June 5, 2007
FORCEABLE CONTRADICTIONS:
Labor's immigrant dilemma (Froma Harrop, 6/05/07, Seattle Times)
"Which Side Are You On?" was the great labor song of the 1930s. The question in its title remains relevant in today's immigration debate. Back then, the two sides — the union or thugs from the mining company — made for an easy selection. Now, workers have to choose between their own economic security and mass immigration, which their unions simply opposed in the past.The new options are more painful because today's immigrants, legal or otherwise, are mostly good, hard-working people and potential union members. But the law of labor supply and demand states — and history confirms — that wages and union power fall in times of high immigration.
The issue causes political vertigo as diversity liberals and cheap-labor Republicans combine to oppose cultural conservatives and poor blacks.
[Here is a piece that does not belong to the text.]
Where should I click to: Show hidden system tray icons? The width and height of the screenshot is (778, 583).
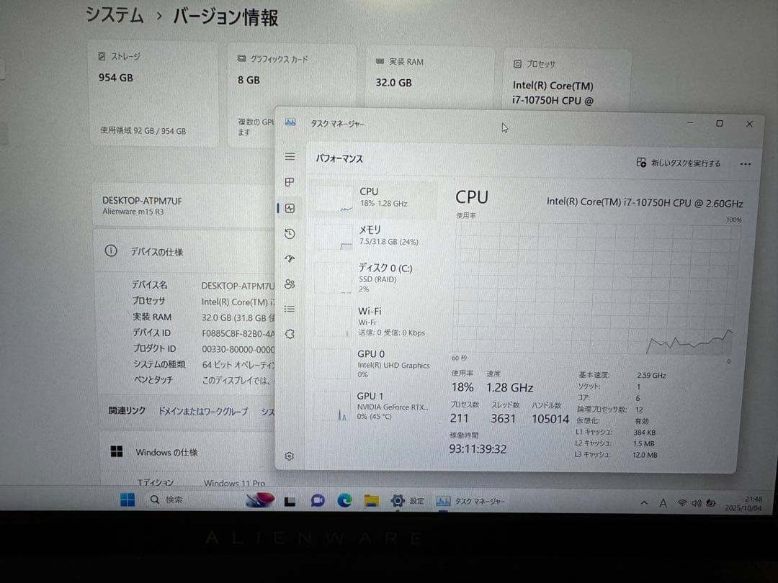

In recent decades, organized labor's official stance has moved toward the open-borders position.
Vernon Briggs has been hacking through this confusion for a long time. A labor-relations expert at Cornell University, Briggs is a pro-union Democrat. He recently told the House immigration subcommittee that the ongoing flood of workers into the United States hurts organized labor. This puts him at variance with many of today's union leaders, though not their predecessors.
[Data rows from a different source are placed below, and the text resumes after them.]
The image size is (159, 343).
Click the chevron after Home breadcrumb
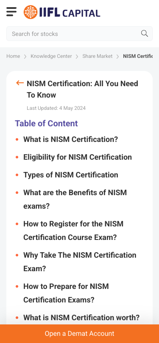tap(25, 57)
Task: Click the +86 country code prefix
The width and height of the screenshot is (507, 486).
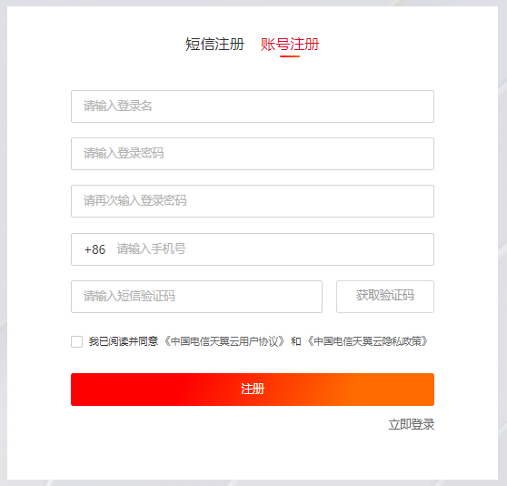Action: click(94, 249)
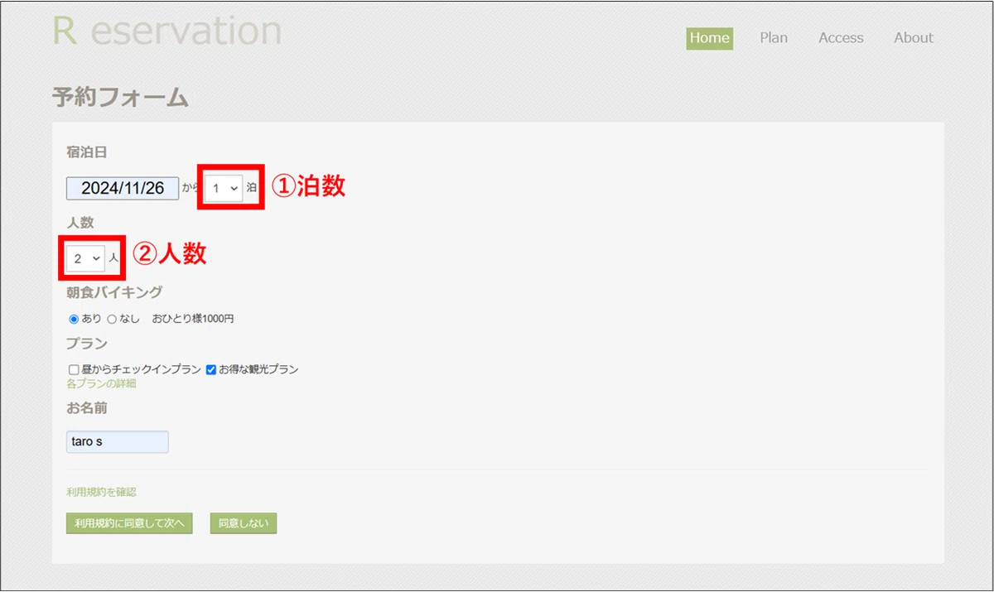Viewport: 994px width, 592px height.
Task: Click the 昼からチェックインプラン label text
Action: click(x=141, y=370)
A more adept Right would have exploited the natural divide between immigrants and Labor, rather than demonizing the former so much that identity politics took over. Posted by Orrin Judd at June 5, 2007 12:00 AM
the natural divide between immigrants and Labor
Illegal immigrants gain their work visas, organize and pay union dues. Where is the natural divide?
Legal immigrants usually are more educated, non-laborers. They don't join labor unions. Illegals are, however, laborers who are more susceptible to union promises.